- Cover to Issue #2.

Publication information
- Publisher: Dell Comics
- Format: Ongoing series
- Publication date: November 1966 – March 1967
- No. of issues: 3

Creative team
- Written by: Don Segall
- Artist: Tony Tallarico
- Penciller: Bill Fracchio

= Dracula (Dell Comics) =

Superhero comic book series

Dracula is a superhero comic book series published by Dell Comics, based on the literary and movie character Count Dracula. The book was part of a line of three superhero comics based on the Universal Monsters characters; the other two were Frankenstein and Werewolf.

==Publication history==
Dracula lasted 3 issues from 1966 through 1967, numbered 2 through 4. (#1, published in 1962, was an adaptation of the 1931 film). In 1972–73, Dell reprinted the series, numbering them #6-8 (the reason for skipping issue #5 is unknown).

==Series background==
Dracula is a modern-day direct descendant of the original Count Dracula now working as a medical researcher in the old family castle in Transylvania where, due to his experiments to develop a cure for brain damage using a serum developed from bat blood, he accidentally gains strange "vampire"-like powers, including the ability to turn into a bat and superhuman sight and hearing. He decides to embark on a superhero career in order to redeem his family name, developing his body through diet and exercise to the peak of physical perfection and designing himself his own distinctive crimson-cowled purple costume with a bat-shaped gold belt buckle, after which he vows to fight evil and superstition in all its forms.

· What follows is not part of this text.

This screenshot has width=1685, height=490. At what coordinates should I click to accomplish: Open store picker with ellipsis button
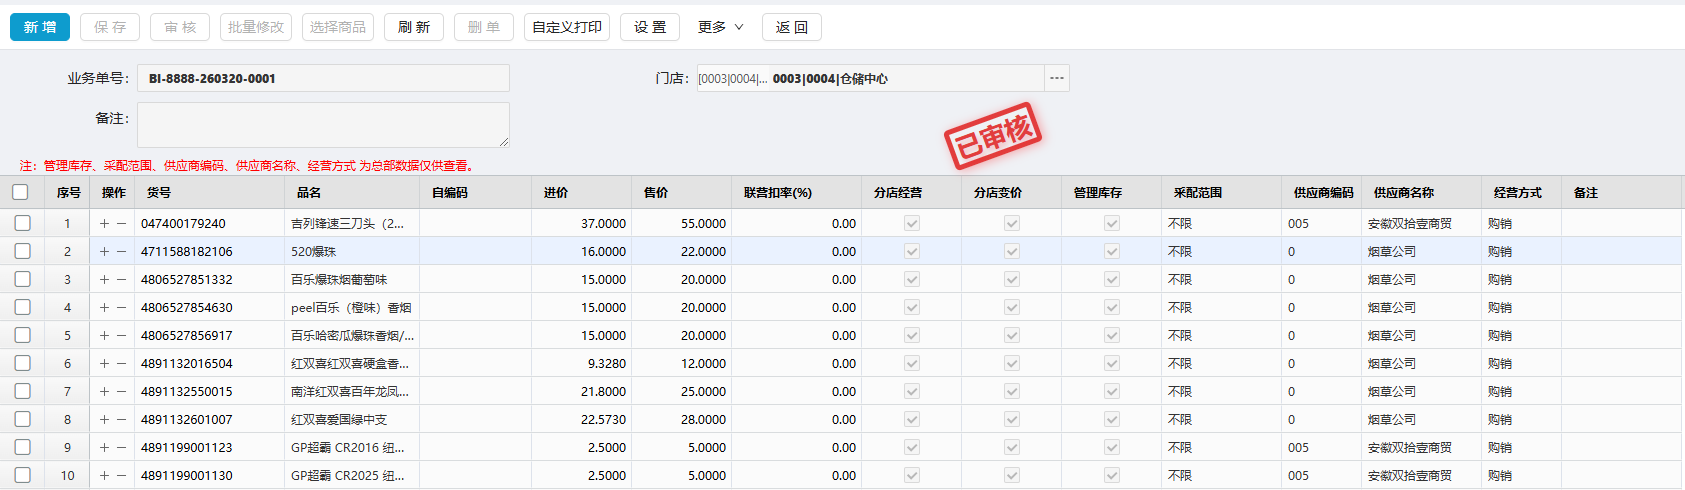(1057, 78)

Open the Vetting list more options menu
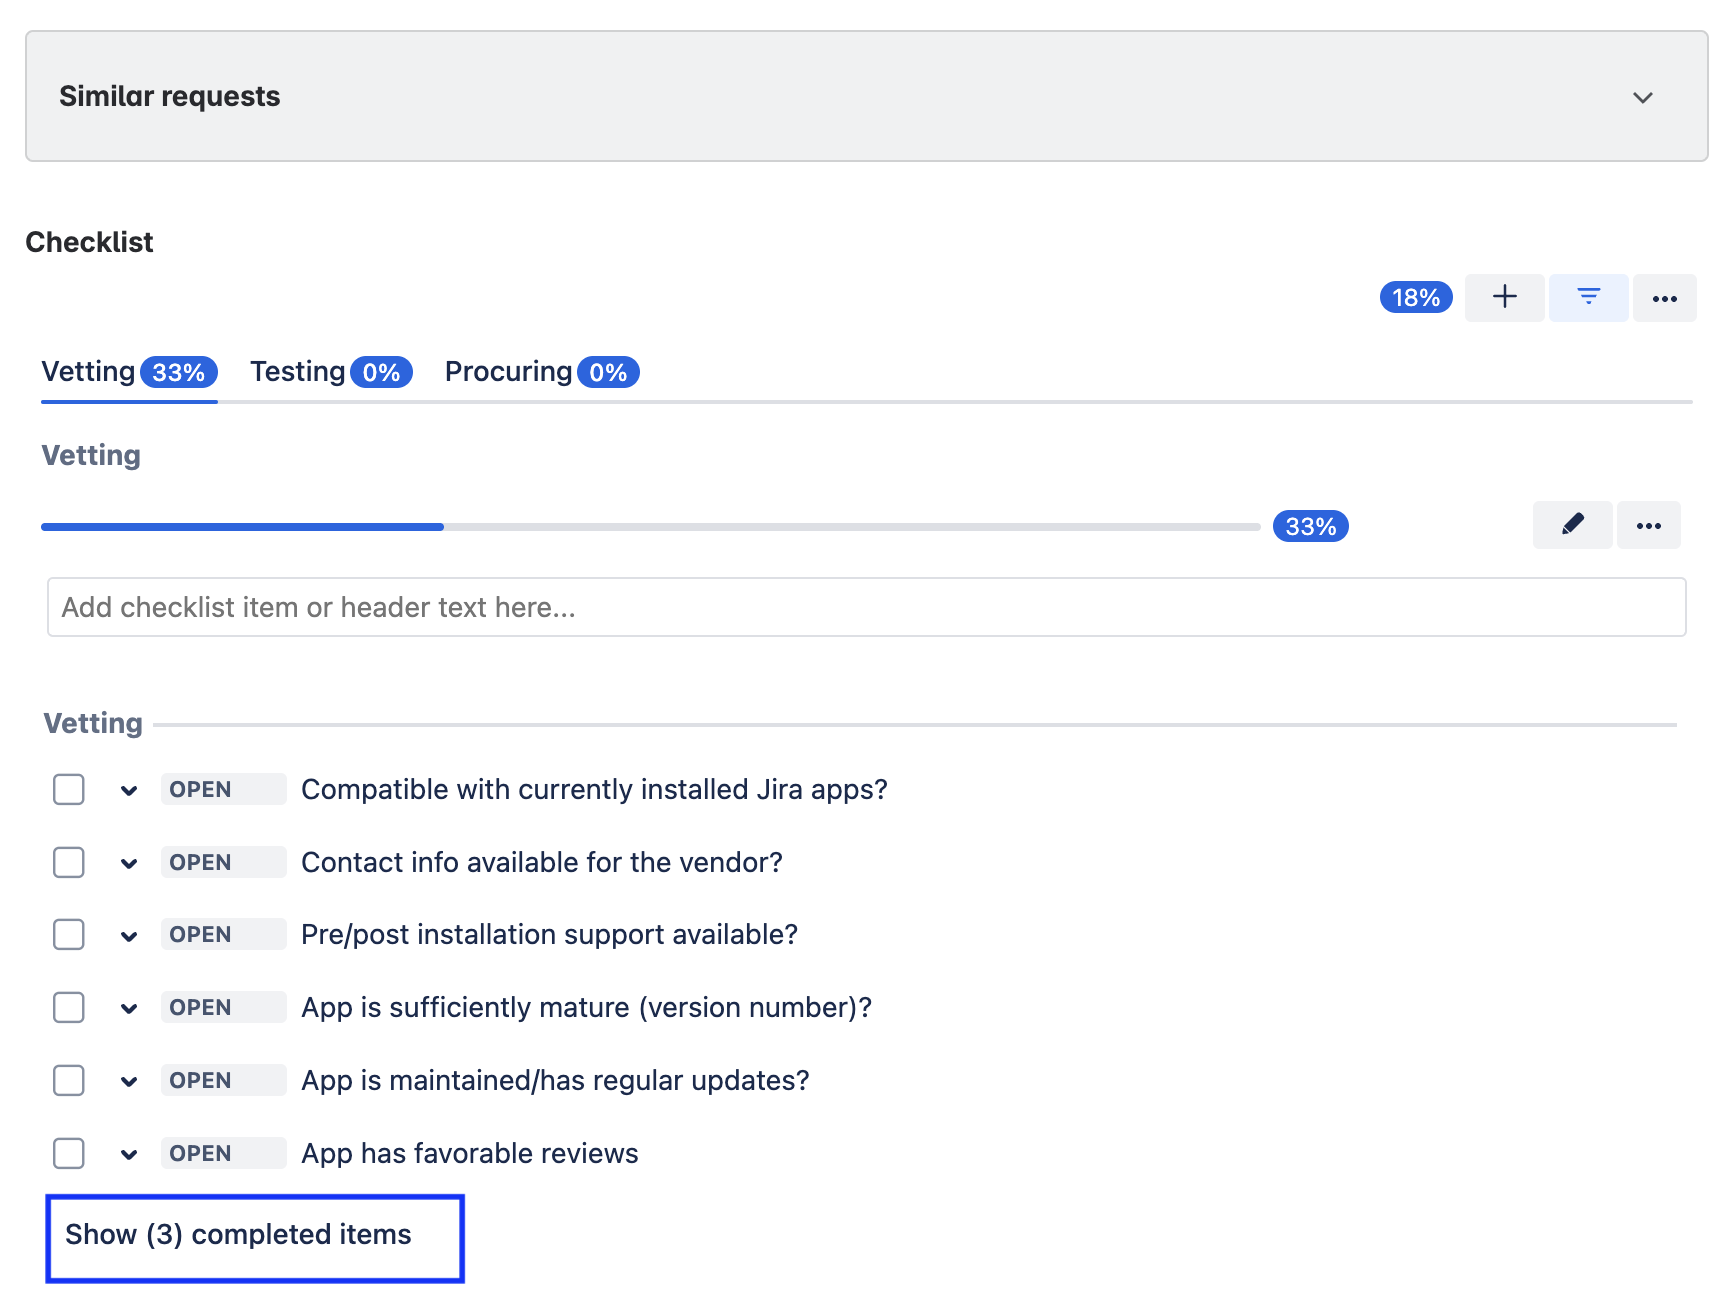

Leaving for America after the local peasants burn down his castle, he adopts the secret identity of "Al U. Card" (a hastily chosen pseudonym short for "Aloyisius Ulysses Card"). In issue #4, his girlfriend and confidante, blond socialite B.B. Beebe, gains the same powers and became his blue-clad sidekick Fleeta (from "fledermaus", the German word for bat), bringing to the team not only a black belt in judo but also an abandoned hidden underground government radar installation/bomb shelter on her family's mountain estate that Dracula uses as his secret laboratory lair.

==Dracula's Oath==
"I pledge by the strange powers which have become mine to fight against the injustice, corruption, evil and greed which fills this Earth in the hopes that somehow my example will be an example to all men."